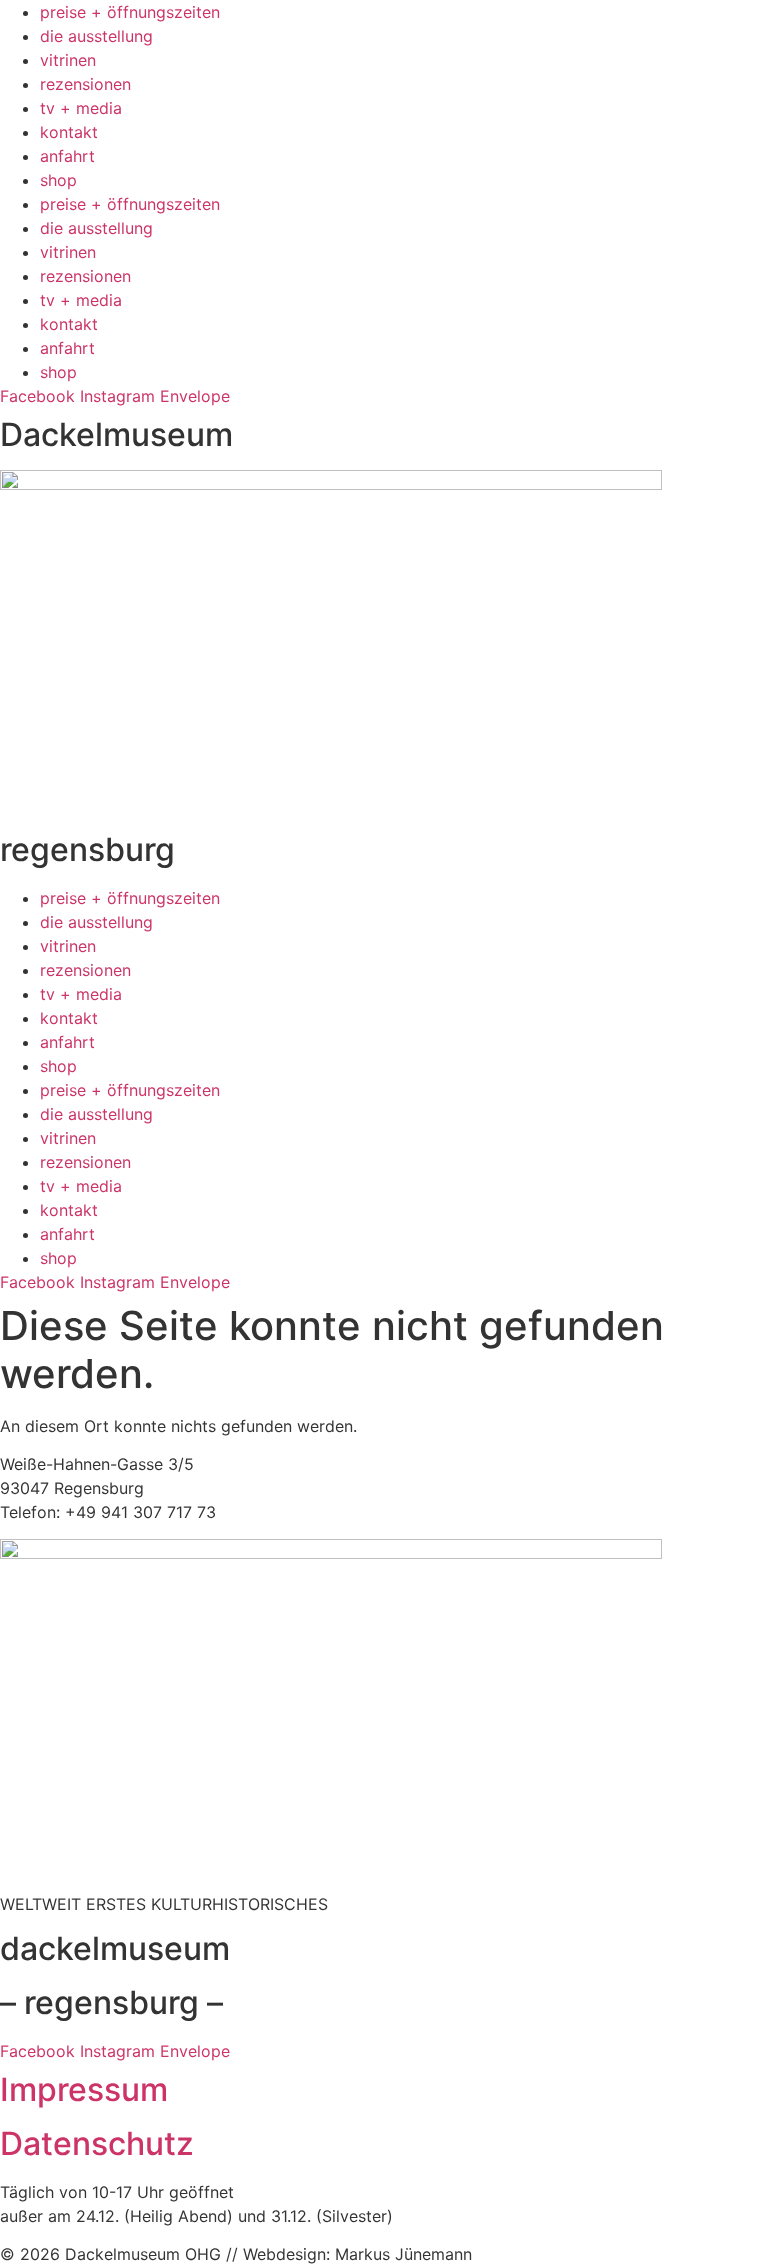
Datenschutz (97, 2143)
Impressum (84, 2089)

---

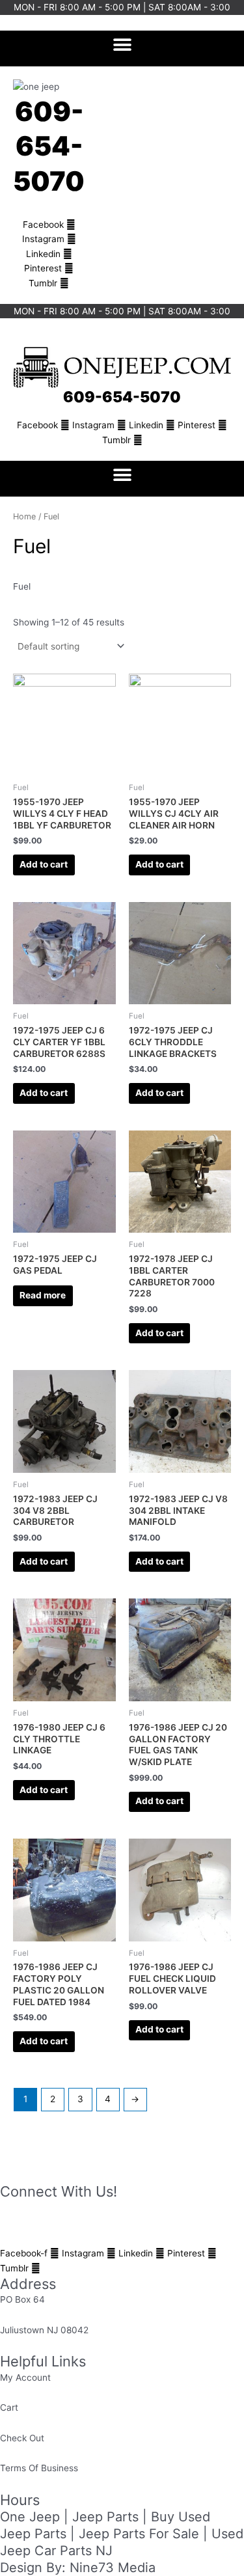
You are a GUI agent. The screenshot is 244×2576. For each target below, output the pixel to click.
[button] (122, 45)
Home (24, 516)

...

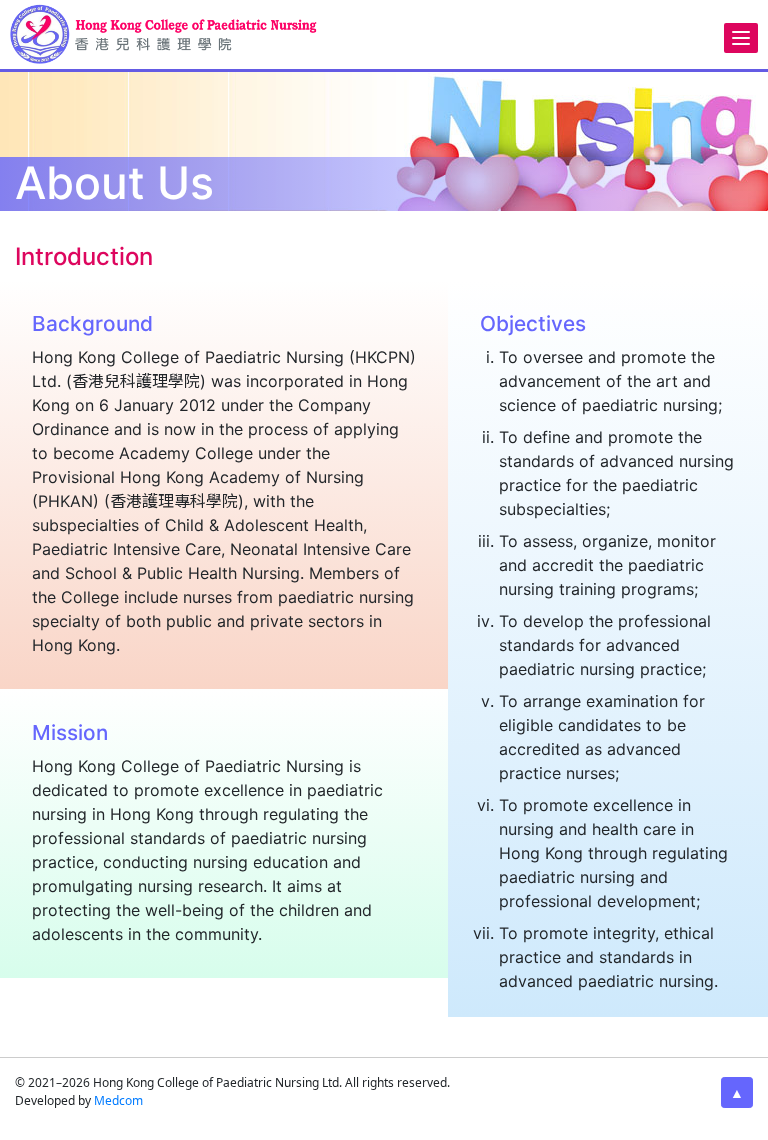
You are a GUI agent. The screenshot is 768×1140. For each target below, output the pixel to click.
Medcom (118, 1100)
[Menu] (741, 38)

### WHAT IS BEING ASKED
Gather all lines from the listing above in which "output" occurs.

### RESPONSE TO THE TASK
You are a GUI agent. The screenshot is 244×2576. For each target below, output the pixel to click.
You are a GUI agent. The screenshot is 768×1140. For each target below, output the pixel to click.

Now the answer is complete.